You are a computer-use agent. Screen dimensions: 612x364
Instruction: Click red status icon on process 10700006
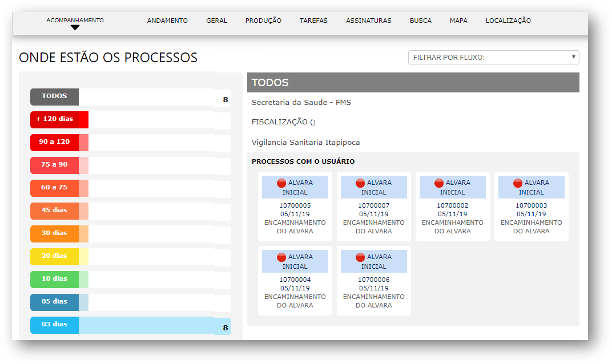point(360,257)
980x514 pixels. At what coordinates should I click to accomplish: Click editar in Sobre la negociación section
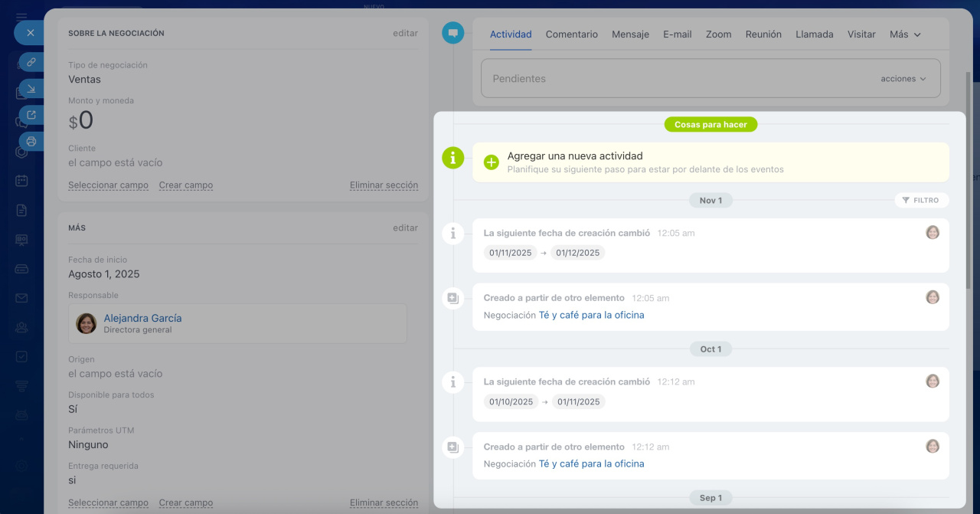[405, 34]
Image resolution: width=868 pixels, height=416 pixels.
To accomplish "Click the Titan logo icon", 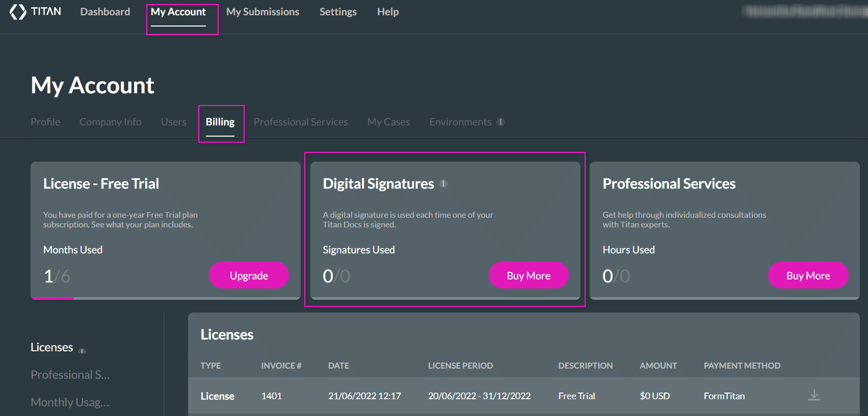I will 18,12.
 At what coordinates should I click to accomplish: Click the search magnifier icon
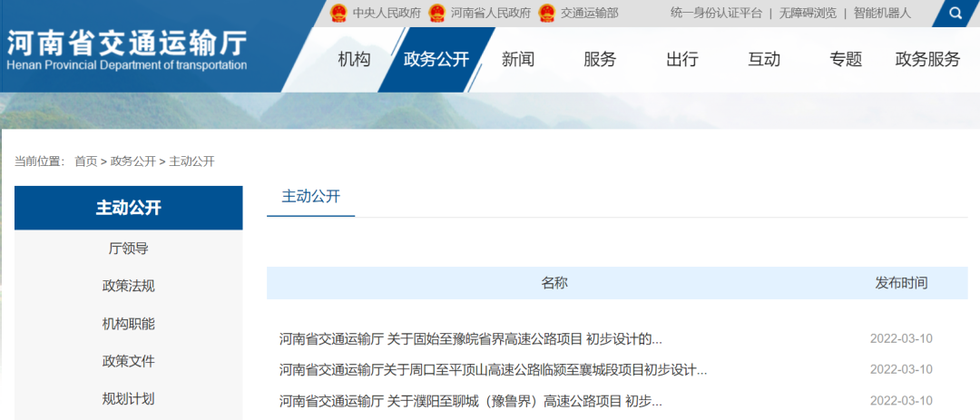[956, 14]
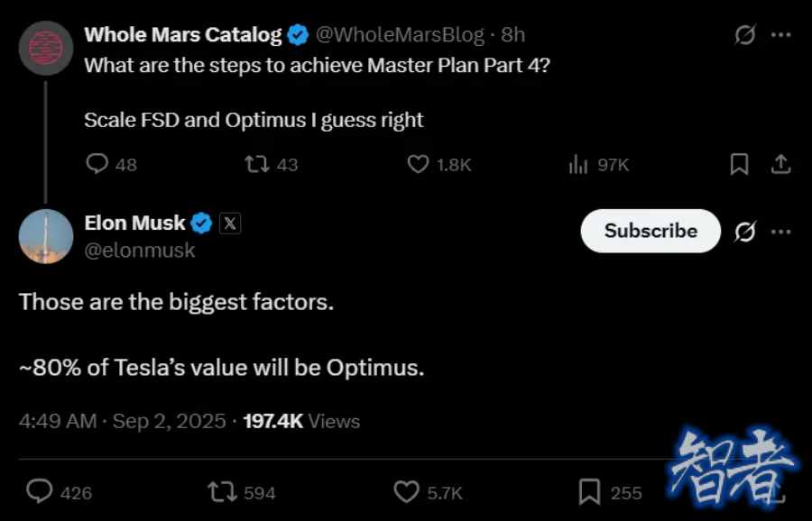
Task: Open Elon Musk's profile avatar
Action: pos(46,236)
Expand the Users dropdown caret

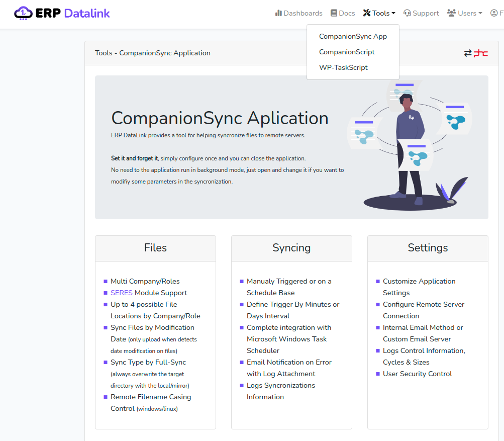coord(480,14)
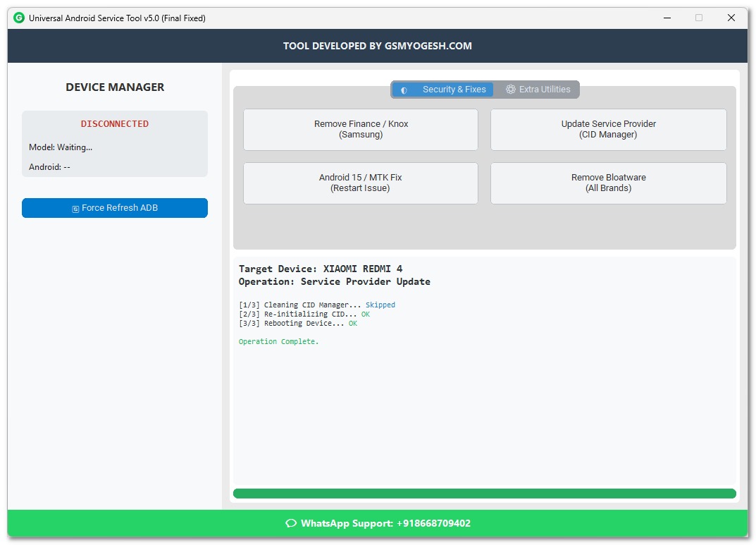Run Remove Finance / Knox (Samsung)

click(361, 129)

+ + + + + + +

▶ [Task requirements]: The copy should hold exactly the lines from the line containing "At what coordinates should I click to accomplish: Click the" through the last line of the records, both included, and no pictures or other lines.

▶ [Answer section]:
 At what coordinates should I click to accomplish: Click the search magnifier icon
[956, 14]
Task: Open Elon Musk's profile avatar
Action: pos(46,236)
Expand the Users dropdown caret

coord(480,14)
Run Remove Finance / Knox (Samsung)

click(361, 129)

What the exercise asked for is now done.